Chaplin was a most popular global figure for a significant slice of his creative period. His art was not just a matter of populist appeal though. In perhaps the most memorable scene, "City Lights" Chaplin paints an impressionistic masterpiece on the screen.
At the end though, Chaplin's contradictions, his left politics and his "trampy" heart, left him vulnerable as society ebbed toward conformism. He spent much of his later years in Europe, in effect barred from reentering the United States during the McCarthy era for his political views, (although his disregard for and confrontation with the establishment and conformism had started well before).

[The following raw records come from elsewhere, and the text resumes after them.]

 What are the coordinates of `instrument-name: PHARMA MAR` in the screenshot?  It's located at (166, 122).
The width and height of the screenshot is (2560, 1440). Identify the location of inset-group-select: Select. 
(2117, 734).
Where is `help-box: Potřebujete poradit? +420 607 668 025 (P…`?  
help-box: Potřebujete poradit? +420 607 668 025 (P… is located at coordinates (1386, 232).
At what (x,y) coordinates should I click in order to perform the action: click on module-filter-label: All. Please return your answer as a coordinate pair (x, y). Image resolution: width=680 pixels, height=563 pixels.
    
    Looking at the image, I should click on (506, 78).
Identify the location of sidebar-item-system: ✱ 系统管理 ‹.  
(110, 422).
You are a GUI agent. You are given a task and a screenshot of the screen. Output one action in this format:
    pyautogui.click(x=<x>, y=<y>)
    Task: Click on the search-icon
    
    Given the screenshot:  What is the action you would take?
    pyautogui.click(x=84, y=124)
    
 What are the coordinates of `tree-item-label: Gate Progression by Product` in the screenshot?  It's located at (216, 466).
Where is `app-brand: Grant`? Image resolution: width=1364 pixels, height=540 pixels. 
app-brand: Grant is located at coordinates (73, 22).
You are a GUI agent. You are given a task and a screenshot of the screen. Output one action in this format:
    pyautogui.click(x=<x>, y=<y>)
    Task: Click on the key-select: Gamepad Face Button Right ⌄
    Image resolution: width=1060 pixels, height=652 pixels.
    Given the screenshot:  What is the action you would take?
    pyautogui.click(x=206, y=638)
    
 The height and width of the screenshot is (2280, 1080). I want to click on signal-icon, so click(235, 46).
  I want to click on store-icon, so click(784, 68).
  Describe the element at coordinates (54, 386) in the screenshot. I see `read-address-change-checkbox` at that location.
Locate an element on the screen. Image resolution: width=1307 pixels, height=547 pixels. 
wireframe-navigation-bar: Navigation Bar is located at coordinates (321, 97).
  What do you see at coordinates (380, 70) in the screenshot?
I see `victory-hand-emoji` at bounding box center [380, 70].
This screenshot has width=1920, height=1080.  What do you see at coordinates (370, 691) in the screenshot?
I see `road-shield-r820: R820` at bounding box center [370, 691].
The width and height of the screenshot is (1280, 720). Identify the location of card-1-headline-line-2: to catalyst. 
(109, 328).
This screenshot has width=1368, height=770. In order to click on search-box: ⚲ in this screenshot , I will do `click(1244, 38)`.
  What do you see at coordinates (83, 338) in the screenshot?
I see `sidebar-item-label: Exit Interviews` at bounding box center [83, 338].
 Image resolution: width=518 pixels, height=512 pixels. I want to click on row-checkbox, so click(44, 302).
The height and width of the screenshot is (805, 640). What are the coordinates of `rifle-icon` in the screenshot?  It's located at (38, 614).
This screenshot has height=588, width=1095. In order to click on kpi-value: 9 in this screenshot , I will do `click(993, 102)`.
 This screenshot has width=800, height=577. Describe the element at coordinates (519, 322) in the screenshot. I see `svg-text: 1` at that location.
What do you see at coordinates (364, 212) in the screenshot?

America seemed to re-embrace Chaplin after he appeared no longer the abstract threat. He had for some time shunned politics believing that clowns and comedians were "above politics." In one of the latter public appearances of his life at the Oscars in 1972, Chaplin seemed truly stunned by the welcoming reception. It was not Chaplin that had changed though, but perhaps that period reflected a new openness for America.
While the films are challenged with technological and stylistic transformation, Chaplin's art is not obsolete nor his sensitivity to dictators employing fear and bigotry. Since the demise of Hitler and Mussolini, genocide is not history. To the contrary, ethnic cleansing and despots resorting to terror and murder are as much today's challenge. Xenophobia has been on the rise within most of our societies. And there has been some of the Great Dictator's superciliousness in too many of our political leaders, east and west.